CHATGPT-4O'S PERFORMANCE IN DETECTING DIFFUSION RESTRICTION ON BRAIN MRI OF NEONATES WITH HYPOXIC-ISCHEMIC ENCEPHALOPATHY: DOES CLINICAL INFORMATION INFLUENCE DIAGNOSTIC INTERPRETATION?

Cemre ÖZENBAŞ, Burcin İŞCAN

Türkiye Çocuk Hastalıkları Dergisi - 2026;20(2):73-78

Department of Radiology, Private Buca Hospital, İzmir Tınaztepe University, İzmir, Türkiye

 

Objective: Hypoxic-ischemic encephalopathy is a major cause of neonatal morbidity and mortality. Diffusion-weighted imaging plays a key role in early diagnosis. With the increasing interest in large language models like ChatGPT, it is important to evaluate their potential in radiological interpretation. The aim of this study was to assess the diagnostic performance of ChatGPT-4o in identifying diffusion restriction on neonatal brain Diffusion-weighted imaging (DWI) and to determine whether clinical information (Thompson score) influences its diagnostic responses.
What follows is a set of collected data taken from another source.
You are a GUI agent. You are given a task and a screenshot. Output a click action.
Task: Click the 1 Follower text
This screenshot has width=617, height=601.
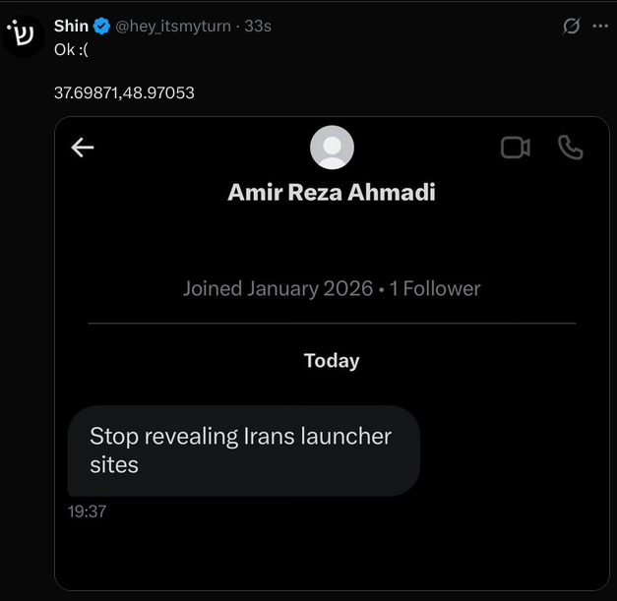point(435,289)
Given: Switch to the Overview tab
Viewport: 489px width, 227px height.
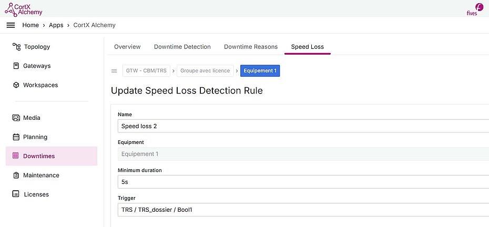Looking at the screenshot, I should click(127, 47).
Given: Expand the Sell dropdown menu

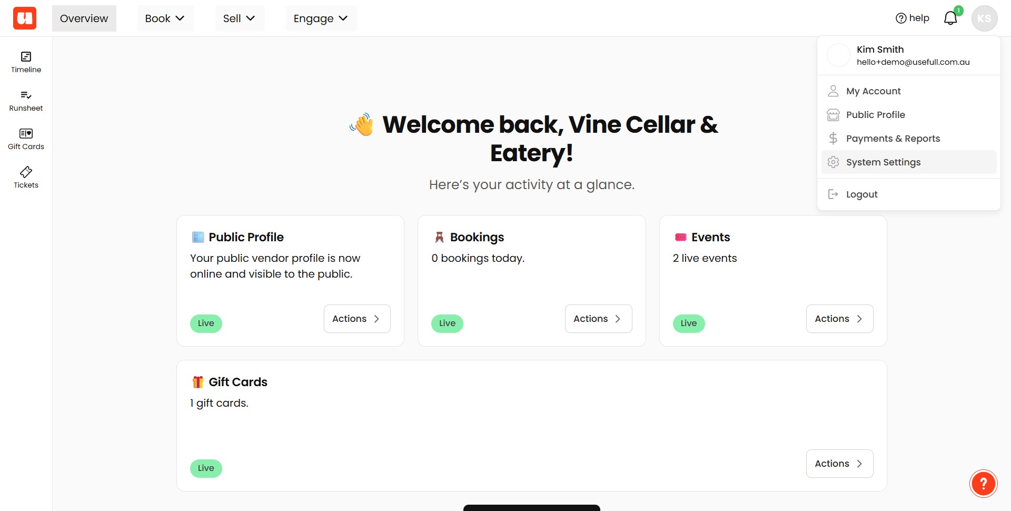Looking at the screenshot, I should click(240, 18).
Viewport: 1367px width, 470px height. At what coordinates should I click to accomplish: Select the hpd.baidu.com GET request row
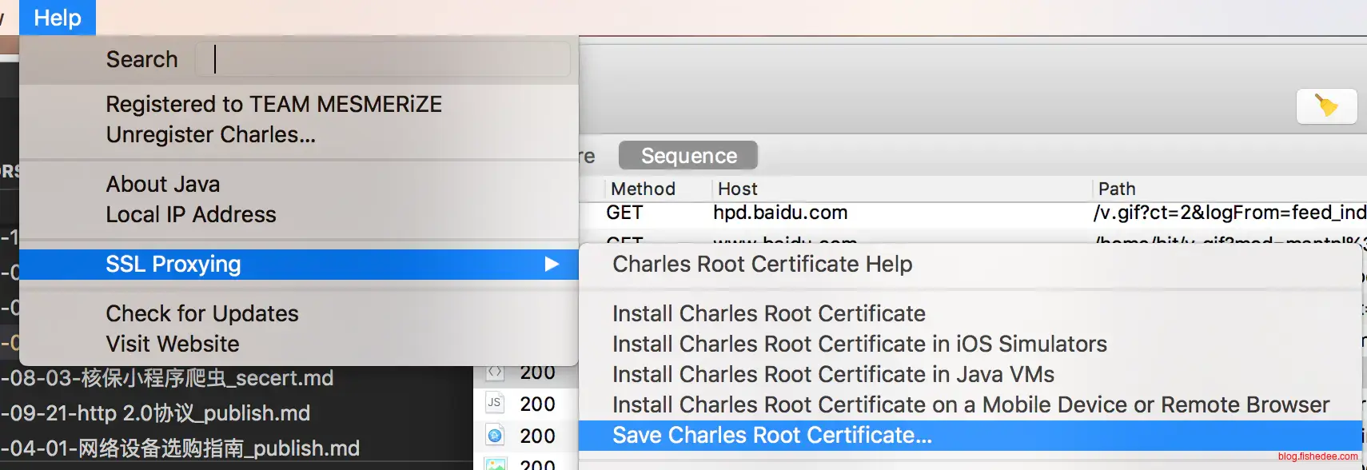click(779, 213)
Material and Methods: This retrospective study included 36 neonates (18 with and 18 without diffusion restriction) who underwent brain DWI MRI between postnatal days 4 and 7. For each case, representative DWI and Apparent diffusion coefficient (ADC) images were uploaded to ChatGPT-4o in five separate sessions. The same process was repeated after adding the Thompson score. Performance was evaluated using sensitivity, specificity, Positive predictive value (PPV), Negative predictive value (NPV), Odds ratio (OR), Fleiss Kappa, and McNemar test. Results: Without clinical information, sensitivity was 56.7%, specificity 90%, PPV 85%, and NPV 67.5% (OR; 11.77). With the Thompson score, sensitivity increased to 72.2%, specificity to 91.1%, PPV to 89%, and NPV to 76.6% (OR; 26.65). Intra-observer agreement was very high (without vs. with Thompson score; kappa= 0.825 vs. kappa= 0.920). McNemar test showed a statistically significant difference (p=0.045) after clinical data were included. Conclusion: ChatGPT-4o showed high specificity and moderate sensitivity in detecting diffusion restriction on DWI. Clinical information significantly influenced diagnostic responses, highlighting both the potential and limitations of large language models (LLMs) in radiology.